About eight months ago, Propp’s Grocery changed hands. The old sign came down. A new sign went up. Now the place was called Charlie Bob’s Market and Deli. I liked the old name better. The name “Charlie Bob’s” sounded like it was trying too hard to appeal to local sensibilities. Whereas the name “Propp’s” had been straightforward, honest, and simple… homespun and local without reaching for it.

I watch Charlie Bob’s prices on gas each time I drive past, which is often. When his price is good, I’ll stop there and fill up my Rondo. It’s one of the few places I stop for gas that qualifies as an aesthetic experience. There’s a big, abandoned Victorian house next door that has an old barn and silo behind it. The house is hanging in there amazingly well, a testament to its solid construction. There’s no For Sale sign. I’ve never seen a soul on the property. It might be haunted (that’s what I tell the boys).

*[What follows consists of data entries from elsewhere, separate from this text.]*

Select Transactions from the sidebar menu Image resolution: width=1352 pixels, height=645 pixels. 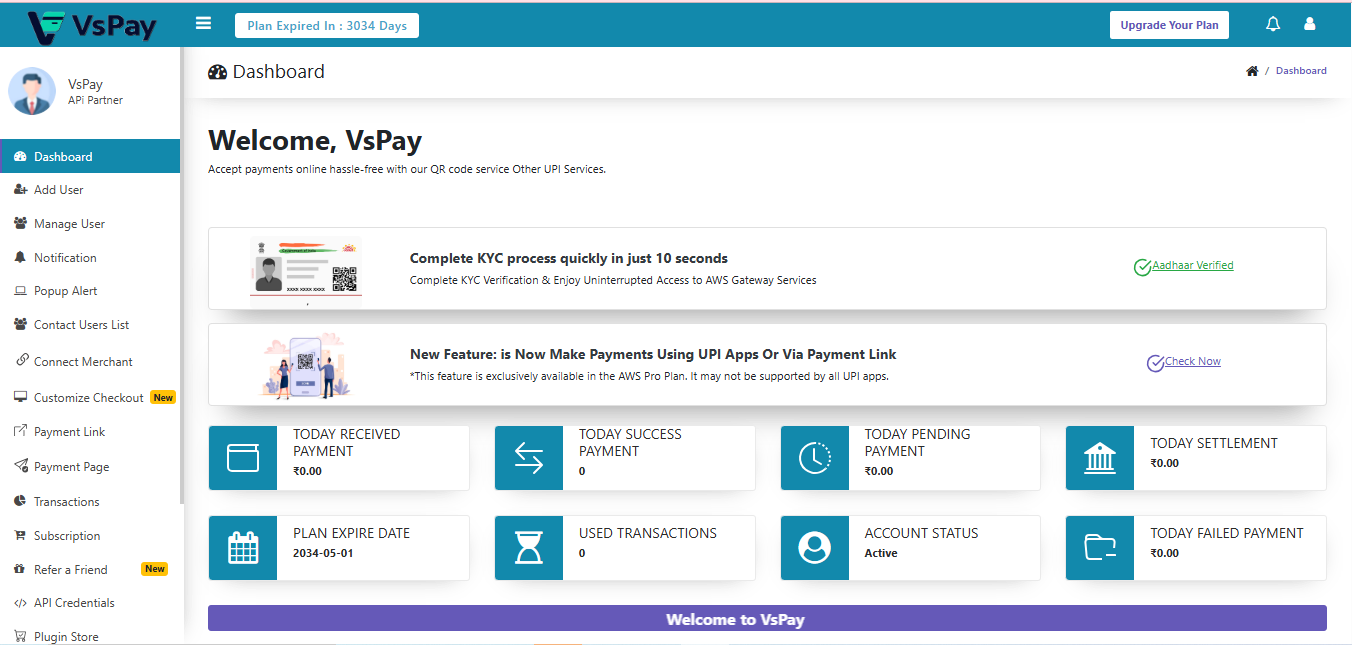(x=66, y=502)
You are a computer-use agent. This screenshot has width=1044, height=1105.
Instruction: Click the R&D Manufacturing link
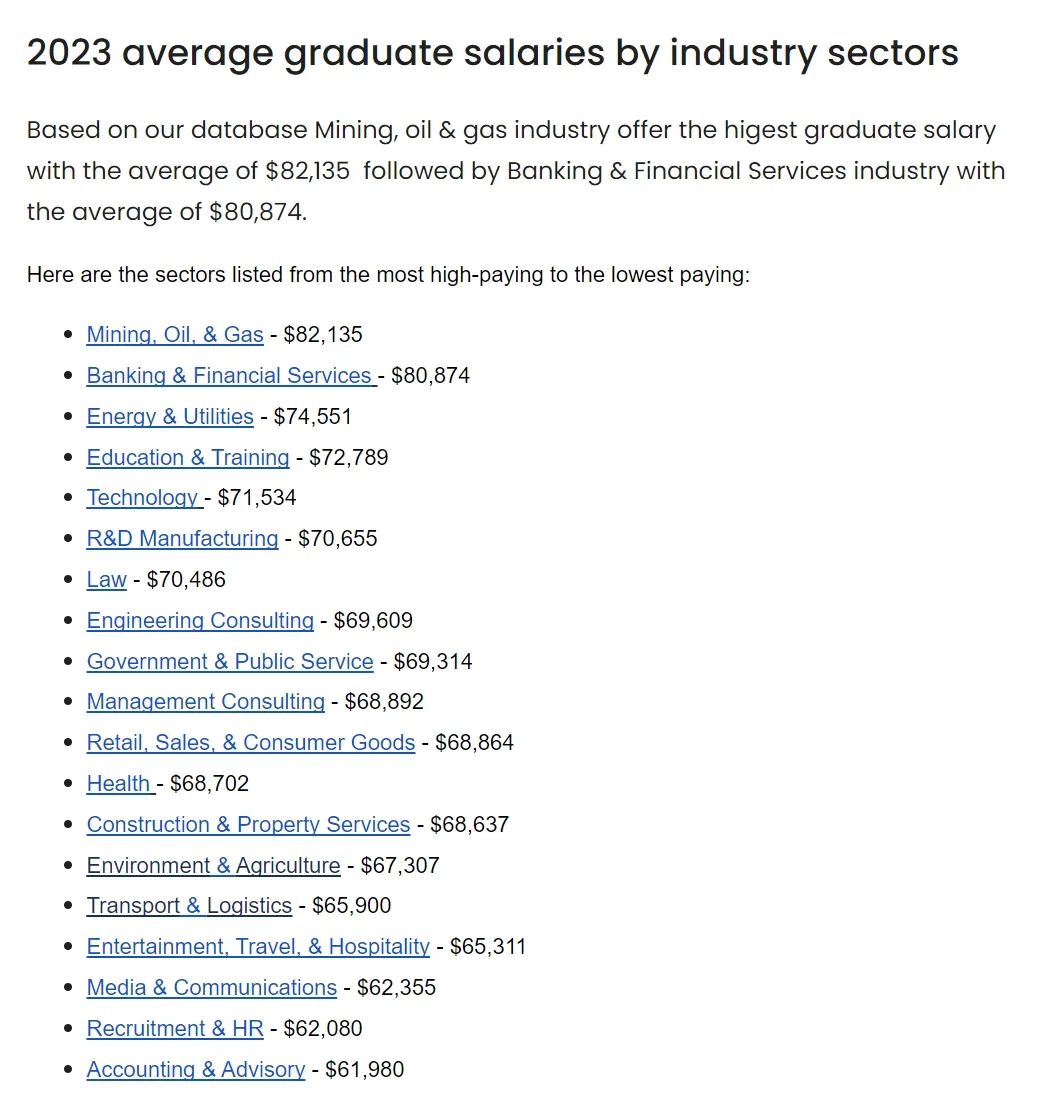[x=183, y=538]
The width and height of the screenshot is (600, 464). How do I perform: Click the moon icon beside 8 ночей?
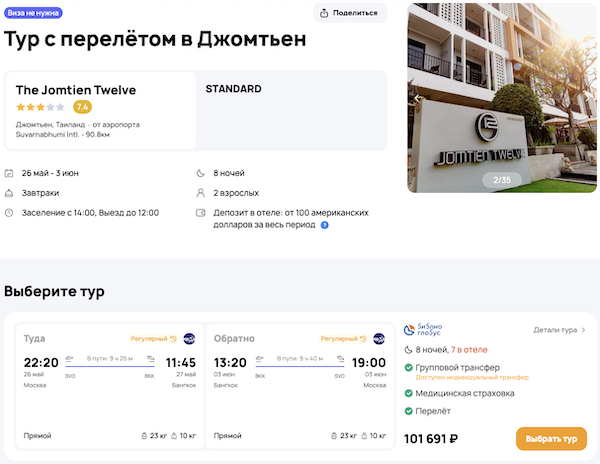click(x=202, y=173)
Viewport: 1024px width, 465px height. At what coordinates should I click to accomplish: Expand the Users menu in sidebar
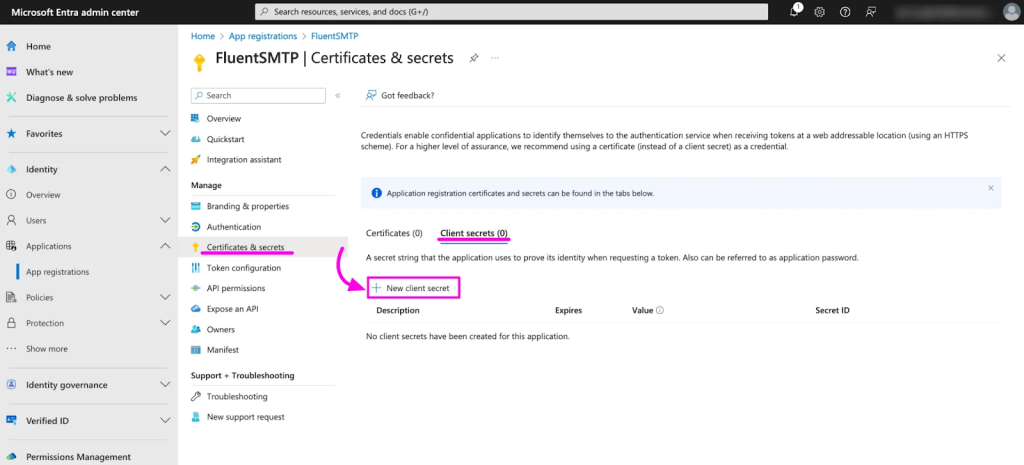coord(165,220)
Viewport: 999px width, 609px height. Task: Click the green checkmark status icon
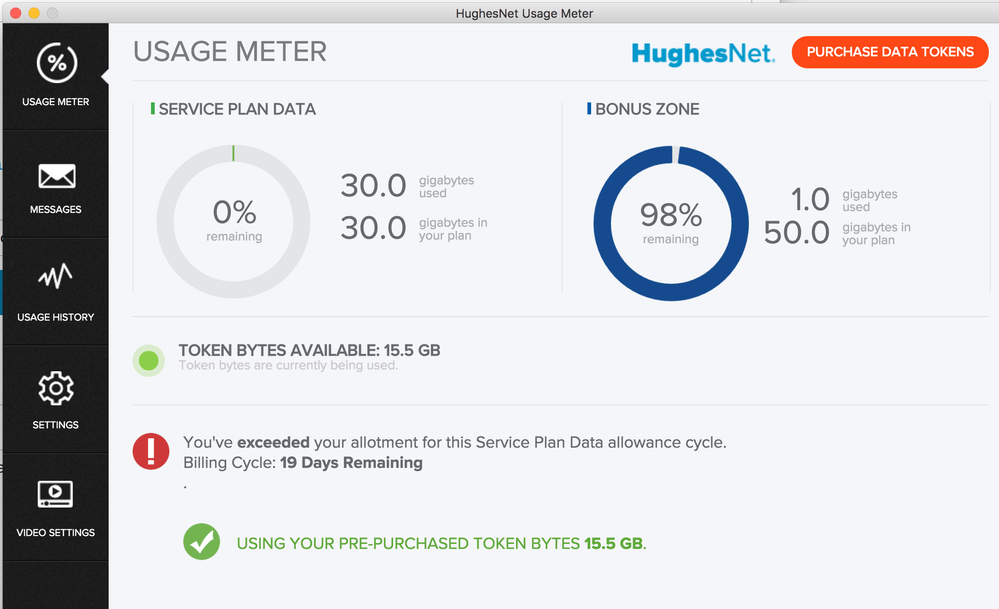[x=202, y=542]
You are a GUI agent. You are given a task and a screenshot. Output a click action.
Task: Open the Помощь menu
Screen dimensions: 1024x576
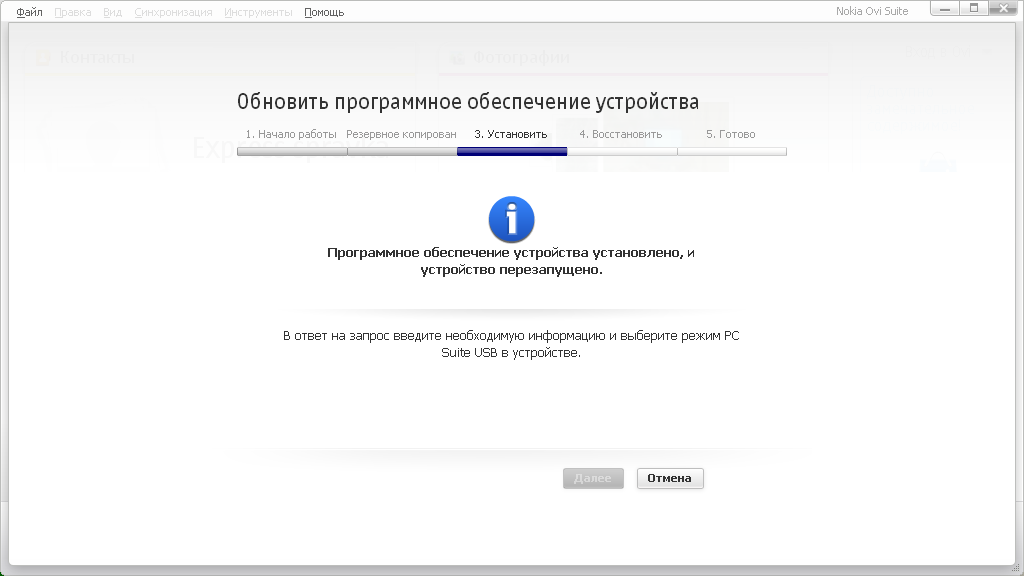[x=324, y=12]

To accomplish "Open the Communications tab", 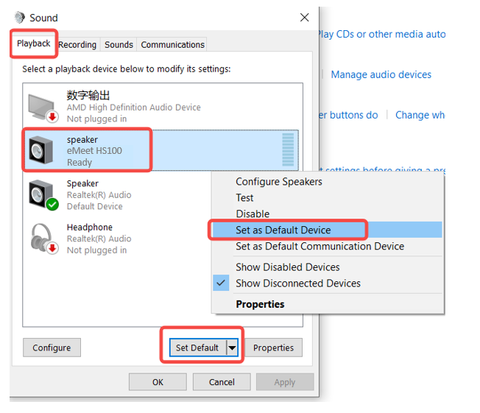I will [x=172, y=45].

I stopped there for gas this morning. The price was $3.69/gallon, not the best in the area, but not the worst, either, and I was running on fumes. The little digital screen on the pump told me I would have to see the cashier to obtain my receipt. I hate when that happens. The whole purpose of being able to swipe your credit card at the pump is so you don’t have to go inside. But this morning I wasn’t in a rush. I resigned myself to spending an extra minute and a half retrieving my receipt.

Walking to the front entrance, I noticed that half the building’s interior had been closed off and was in a state of reconstruction. There was nobody at the cash register when I went inside. I called out, “Hello? Hello?”  A South Asian man walked through a temporary door from the portion of the building being renovated. He asked me which pump I had pumped gas at (there are only two). He apologized that the pump hadn’t given me a receipt and said he’d been calling the company about that problem and would call them again. He introduced himself as Mr. Singh.

Where was Charlie Bob, I wondered? Was Mr. Singh an employee of Charlie Bob’s?

It quickly became clear that Mr. Singh was Charlie Bob. Or rather, there was no Charlie Bob. Charlie Bob was a false front. A mask.

I asked Mr. Singh what would become of the other half of the building. He told me, proudly, that he was completely redoing his deli area. He would sell fried chicken “just like Popeye’s.” I asked if he’d be serving breakfast, since the boys and I like going out for breakfast on weekends. He said yes, yes, eggs and everything, breakfast, lunch, and dinner.

He told me he was from India. He also told me that, eight years ago, he had owned this place, and then he had sold it to the people who ran it as Propp’s Grocery. When they decided to sell out, he couldn’t bear the thought of some strangers running it, so he bought it back. And renamed it Charlie Bob’s. I neglected to ask him what it had been called before it was called Propp’s. Maybe it had always been called Propp’s. But now it was Charlie Bob’s. Not Singh’s. Charlie Bob’s.

I found that oddly endearing. In this multicultural age, Mr. Singh had opted to go native. Maybe he had done so a little clumsily. . . after all, in the more rural parts of Virginia, “Charlie Bob” was about as stereotypical a local name as “Boudreaux” was in South Louisiana, where I’d come from. But it made me smile, as did his insistence that his fried chicken would be “just like Popeye’s.” Not better than Popeye’s. And not Tandoori chicken, either. But just like something he obviously considered to be a quintessentially American favorite.

My grandmother had come over from the Ukraine.  Her village had been burned down by Cossacks, and she and her family had fled across a frozen lake.  I remember seeing an old photo of her as a teenager, holding a little American flag.

I told Mr. Singh I’d bring the boys around for some eggs some Saturday morning.